Watch one, do one, teach one.

A shorter letter this week, because I’ve actually managed to write another newsletter within seven days of dispatching the last one! It transpires that this edition is loosely about process, and the process I’ve set out for the INFODUMP seems to have worked this week - I’ve written a section a day, first thing in the morning, and thereby taken all the weight off of the thing. A lot of new newsletters fall by the wayside after the first few issues and INFODUMP has always been in danger of going the same way, because writing the letter in one go has always clashed with other work I have to do. Somehow, I’ve managed to keep it going, but I’m now a little more optimistic about its longevity, because I’ve finally started to break it down and establish a process that gets it done without so much fuss. Long may this continue...
 



For most of my career as a writer I have been goal-oriented, which is to say that I've had my eye on finishing something and the curve of effort tended to be shaped in such a way that the early stages of a project contained very little actual work and the last part was a mad scramble to get something in on deadline.

It was only a few years ago that I finally got sick of that mad scramble and turned my attention away from the goal and onto the process. Nowadays, when I get a writing job, I sit down and figure out how much work I am likely to put in per day (with a little leeway for absence and distraction built in). I feed this into a project manager (Merlin Project in my case) and that tells me when the script will be ready. All I have to do then is to stick to the daily process (Things 3 tells me what I have to do on which project each day) and deadlines are, nine times out of ten, hit without any panic. The process has been refined over time; I recently got into the habit, in the last week of a writing job, of ditching all other work just to make sure this one thing has my full attention so that I can deliver something that's as good as it can be. What this all means is that deadlines are hit with the minimum of fuss and that effort is spread evenly across the entire writing period, not crammed in right at the end. 

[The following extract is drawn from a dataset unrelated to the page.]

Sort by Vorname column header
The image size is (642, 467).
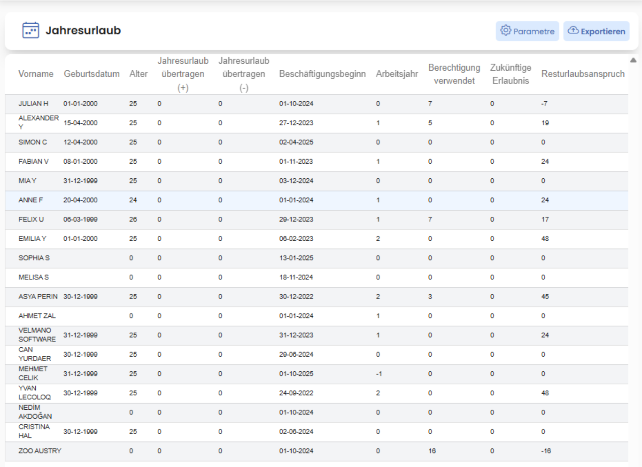tap(36, 74)
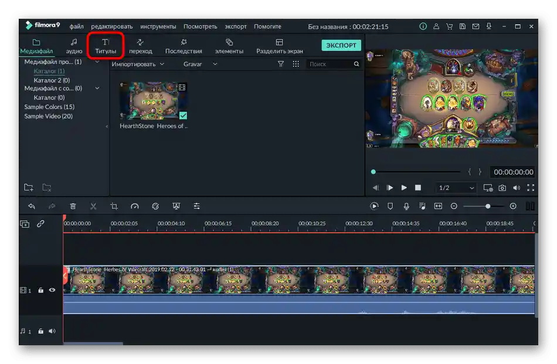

When you focus on process, goals just get hit without any fanfare. Thus, this week, I finished the last script for Season 3 of the podcast and the second episode of a show for Netflix. My attention now goes to a couple of movie rewrites and a new podcast pilot, all of which are already started because their processes overlapped with the last stages of the earlier work. 

I may blog about this process in more detail at some point. My feeling, though, is that you have to arrive at a process like this yourself. Now that I have a company that has commissioned podcast pilots from a few writers, I am seeing how the younger ones all feel they need that mad panic in the last week before deadlines; they seem to view the adrenalin rush as an essential part of their creative process, just like I always did. Because sprinting is always more exciting than running a marathon.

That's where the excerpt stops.